Comment ils inventent

Un ingénieur français, débarquant à New York, déclare que son pays vient de construire l’avion le plus rapide du monde. L’industrie française a tenu le coup, elle se remonte même si rapidement qu’elle bat déjà l’américaine sur le terrain le plus favorable à cette dernière. Mais tout compte fait, l’avion le plus rapide du monde n’existe qu’à un seul exemplaire. Et pendant qu’on le construisait, l’Amérique a produit quelques milliers d’appareils plus lourds et plus lents, qui n’ont d’autre avantage que de fonctionner sur toutes les grandes lignes du monde.

Curieuse impatience du génie français : il invente sans relâche, et cent fois plus que le génie américain ; mais aussitôt il généralise son invention, son prototype ; c’est à ses yeux un stade atteint et dépassé, c’est comme si tous les avions de série étaient déjà faits ; il en est fatigué d’avance, et passe à l’invention suivante.

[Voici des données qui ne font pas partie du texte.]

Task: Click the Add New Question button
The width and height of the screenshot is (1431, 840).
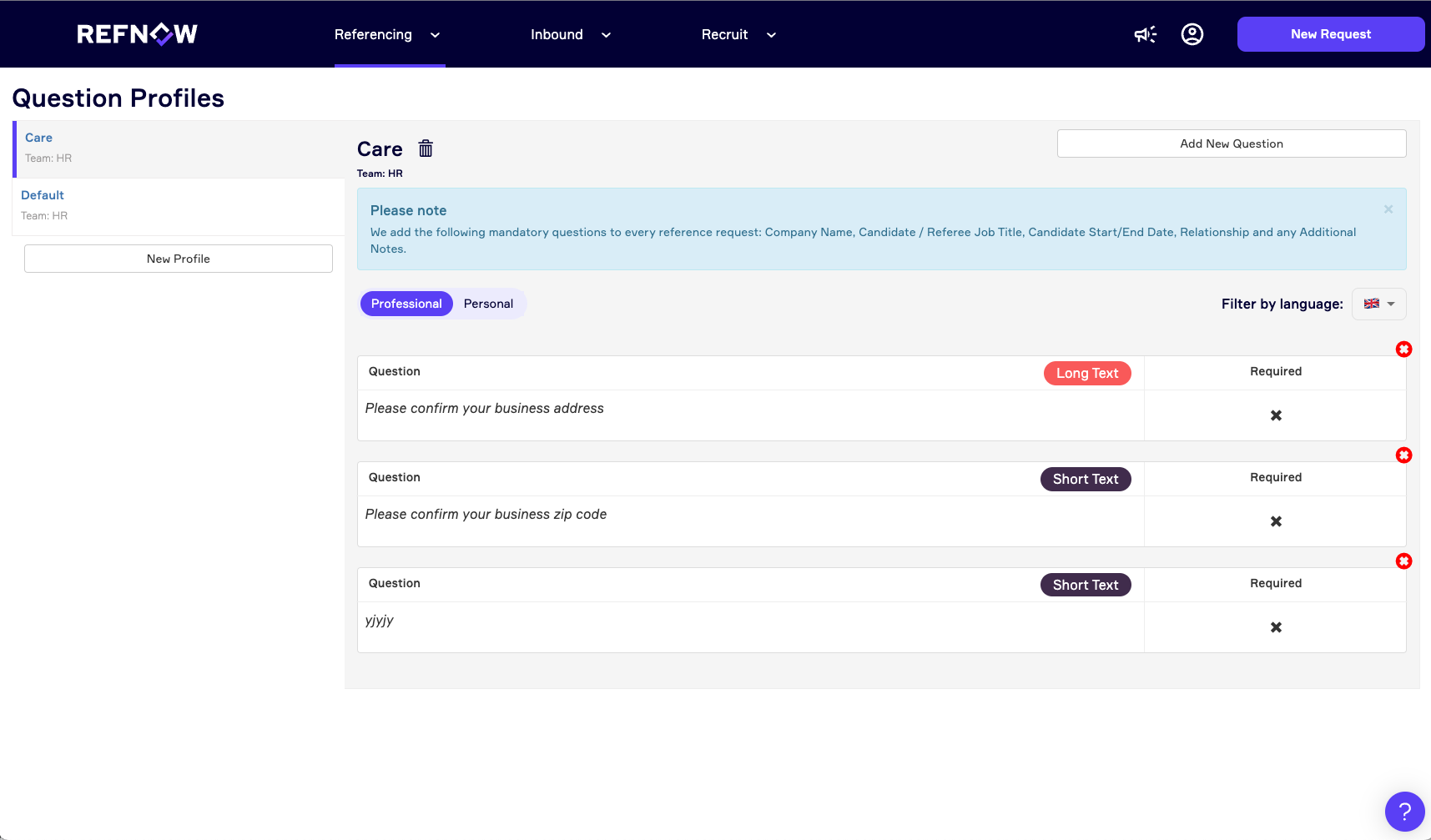Action: coord(1231,143)
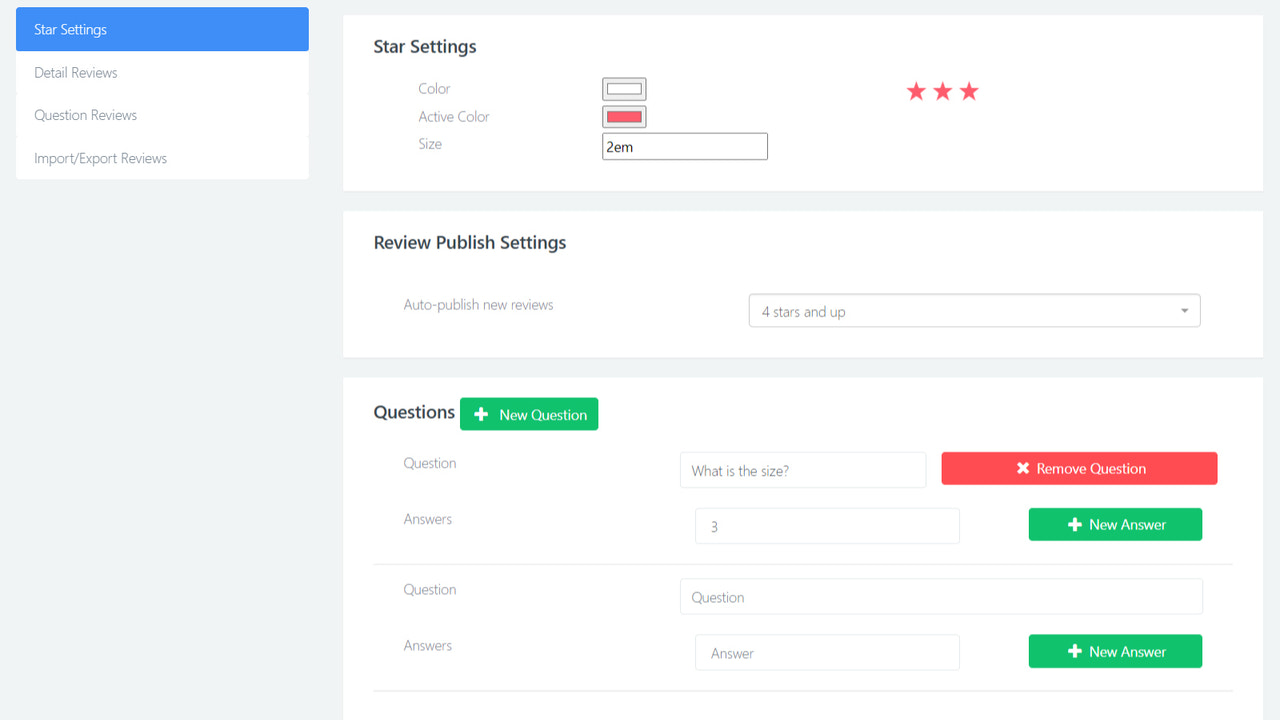Open the auto-publish new reviews dropdown
The image size is (1280, 720).
(x=974, y=310)
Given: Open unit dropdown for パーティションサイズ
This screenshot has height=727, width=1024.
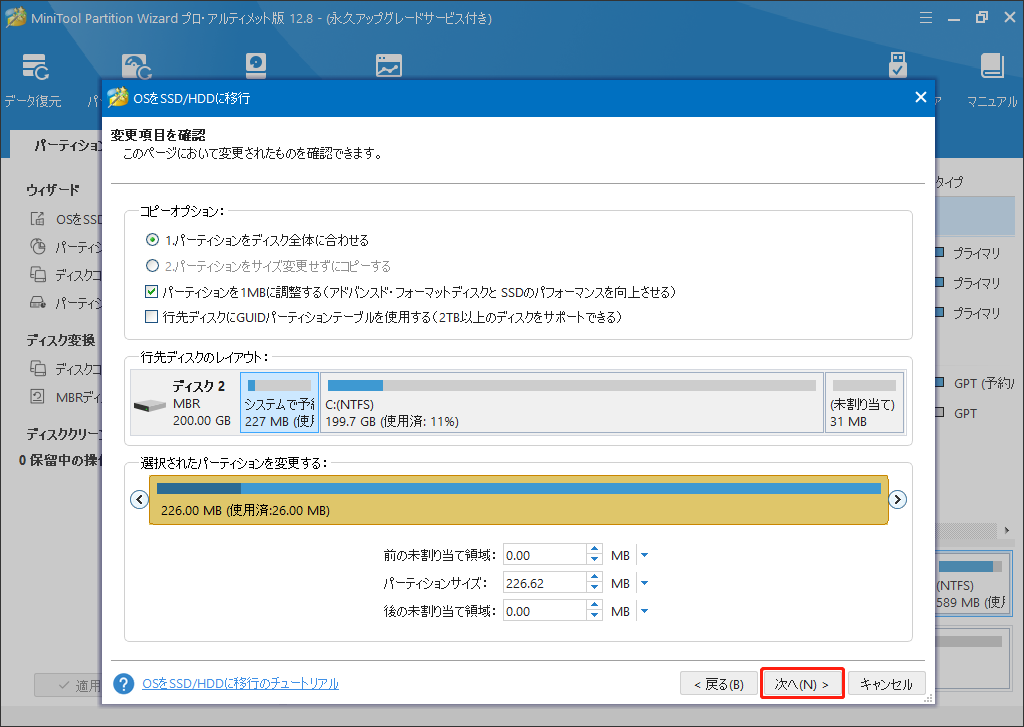Looking at the screenshot, I should click(x=644, y=583).
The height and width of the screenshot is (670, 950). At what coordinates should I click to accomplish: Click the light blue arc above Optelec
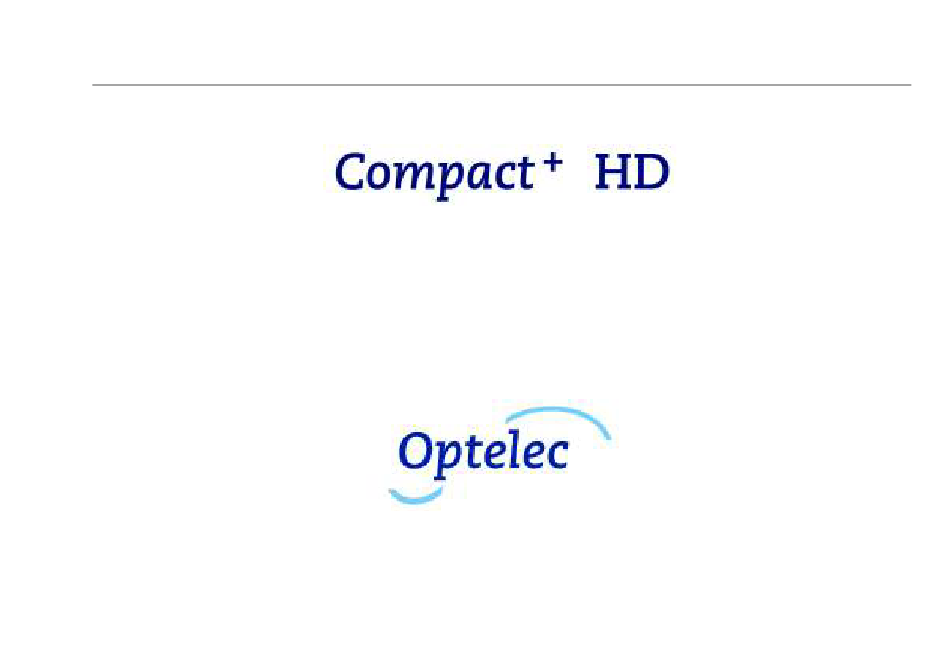558,420
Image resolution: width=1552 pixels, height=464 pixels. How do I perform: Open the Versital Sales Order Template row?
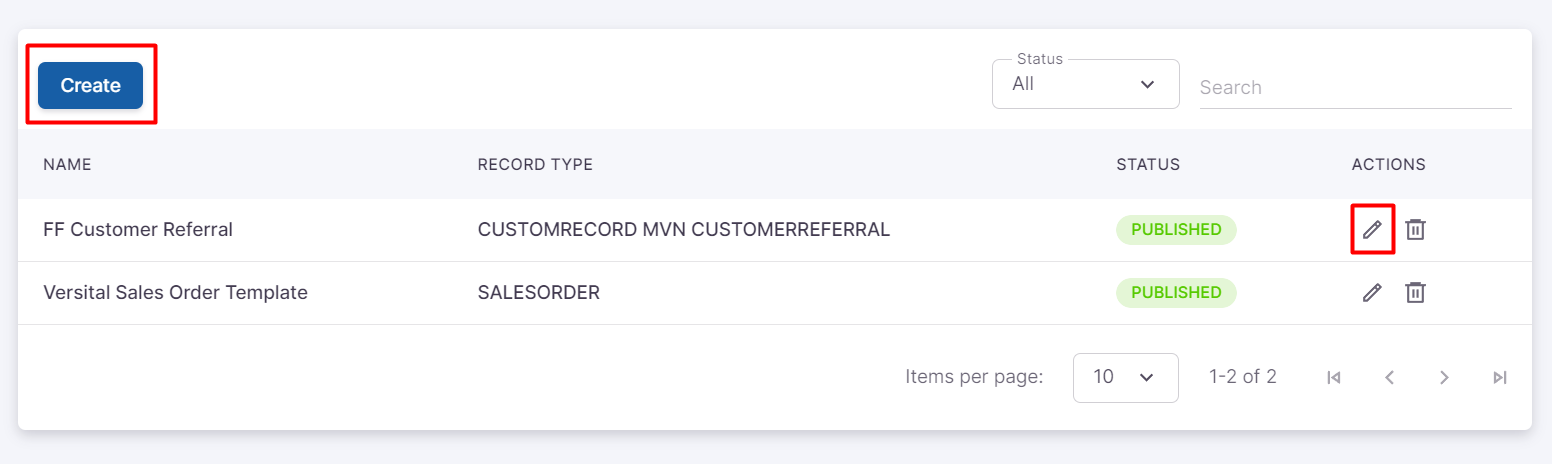point(175,293)
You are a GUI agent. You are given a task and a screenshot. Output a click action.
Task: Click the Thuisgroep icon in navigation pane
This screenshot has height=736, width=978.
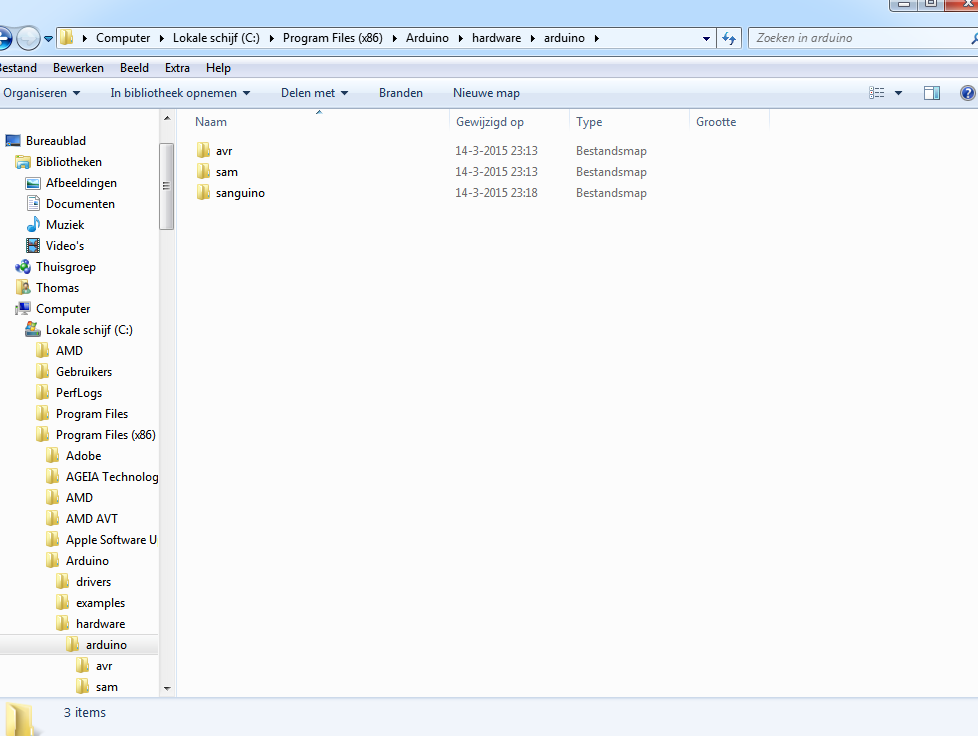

Vue d’Amérique, l’Europe apparaît comme une petite région de la planète proprement stupéfiante par la densité de ses inventions, tandis que l’Amérique vue d’Europe stupéfie par sa production standardisée. C’est que l’Européen s’ennuie plus vite et supporte moins de s’ennuyer. Tandis que l’Américain se contente plus longtemps des mêmes idées, des mêmes types d’appareils, parce qu’il les utilise vraiment, parce qu’il en vit, et qu’il ne spécule pas à leur sujet.

Comment ils prennent la vie

Le Français est profondément sérieux, c’est même à mon avis l’espèce d’homme la plus sérieuse de la planète. Cependant ses chansons, son théâtre d’avant-guerre, ses romans à succès et ses produits d’exportation, humains ou commerciaux, le font passer pour plus léger que l’air. Il a fallu le général de Gaulle et les récits de la Résistance pour que certains Américains pressentent enfin que la France est le pays du sérieux sobre, de l’intransigeance réaliste, des provinciaux vêtus de noir — « le noir, la couleur nationale ! » s’écrie un personnage de Giraudoux — sans parler des débats sur la laïcité ou les écoles confessionnelles.

L’Américain lui, passe encore en Europe pour un Anglo-Saxon puritain du type dynamique, alors qu’il est en réalité, et neuf fois sur dix, bien plus près du Méridional par son goût de l’exagération — Tartarin serait bien épaté — son humeur communicative, et son insouciance lyrique. Ses chansons déchirantes de sentimentalisme ne traduisent que ses rêveries, dans un style emprunté aux nègres. Mais sa vie amoureuse et sexuelle me paraît fort peu romantique. On compare les salaires en toute simplicité, on divorce pour des questions de cuisine, on se console vite, on n’admet pas la jalousie. Le « réalisme terre-à-terre » des Américains dans ce domaine, présente un tel contraste avec les mœurs des Européens qu’on perd l’espoir de jamais faire comprendre les uns aux autres. L’ordre des valeurs morales me semble s’inverser lorsqu’on passe d’un continent à l’autre. Un seul exemple : en Europe, la longue durée d’une liaison l’officialise presque ; en Amérique, c’est elle qui fait scandale. Se quitter bons amis après [illisible] est régulier. S’attacher, [illisible], voilà qui est immoral…ab

Comment ils construisent

En Europe, terre des cathédrales, on demande à Le Corbusier de bâtir des églises en verre et en ciment : je me souviens du temple protestant de Drancy, et de vingt églises en style aérodynamique construites par les Allemands avant Hitler, ou par les Suisses ou par les Hollandais. Mais en Amérique, on copie le gothique, tant pour les églises que pour les universités. On pousse le raffinement jusqu’à construire le chœur en style roman, et la nef en style ogival ; jusqu’à reproduire les tours non terminées des cathédrales européennes. Et les résidences luxueuses de la campagne ou de la ville sont régulièrement — sauf dans le Sud — de style Tudor, de style Renaissance, de style hollandais ou espagnol…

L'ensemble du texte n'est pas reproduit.